### Task inputs
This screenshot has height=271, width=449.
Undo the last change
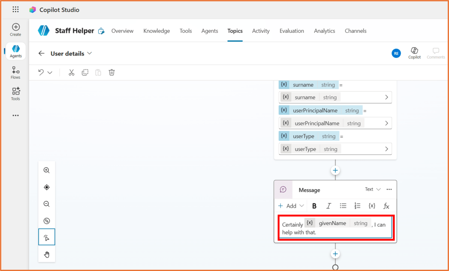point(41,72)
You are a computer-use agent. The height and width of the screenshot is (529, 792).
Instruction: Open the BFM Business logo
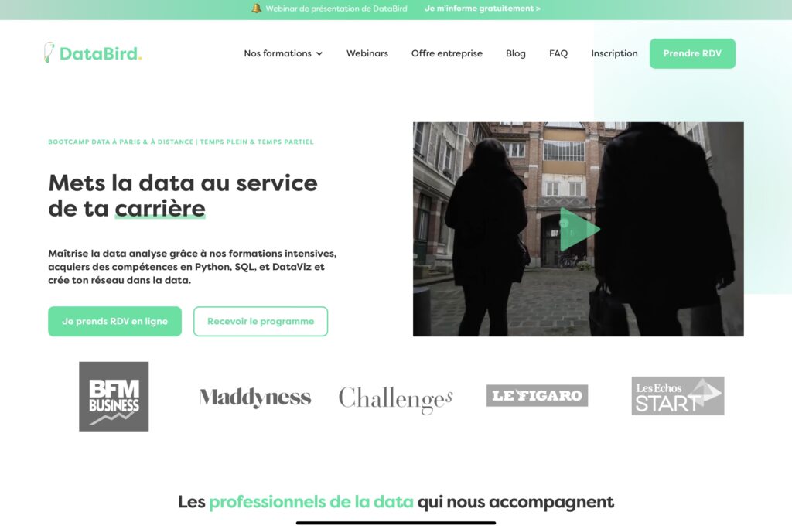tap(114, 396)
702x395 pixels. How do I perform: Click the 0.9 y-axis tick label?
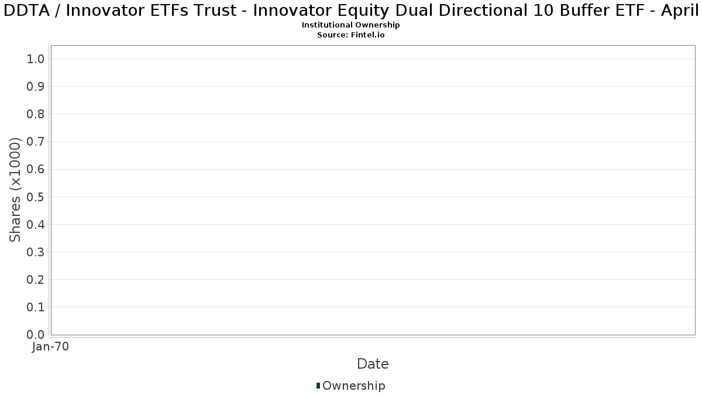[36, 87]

--

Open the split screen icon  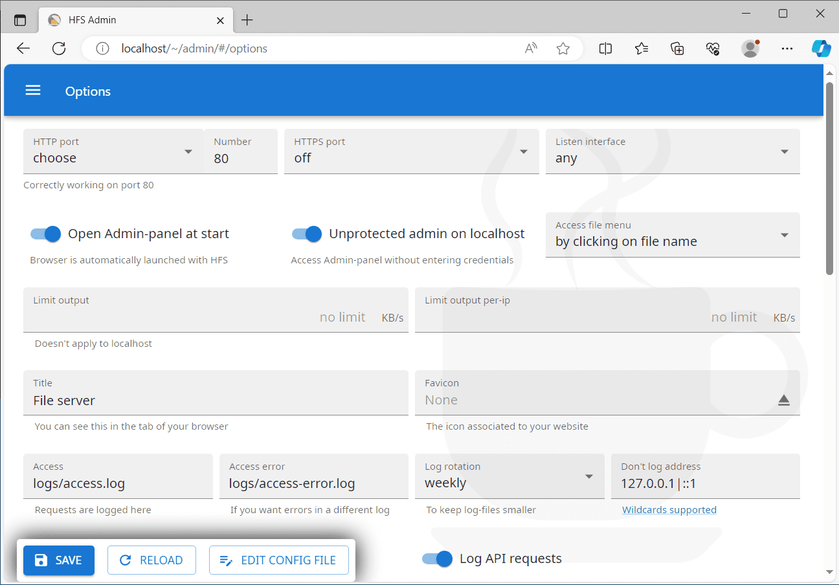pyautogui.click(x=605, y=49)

### The problem
Out of the material above, gather each line where "screenshot" appears.

### Problem solution
This screenshot has height=271, width=449.
You are a computer-use agent. The height and width of the screenshot is (529, 792).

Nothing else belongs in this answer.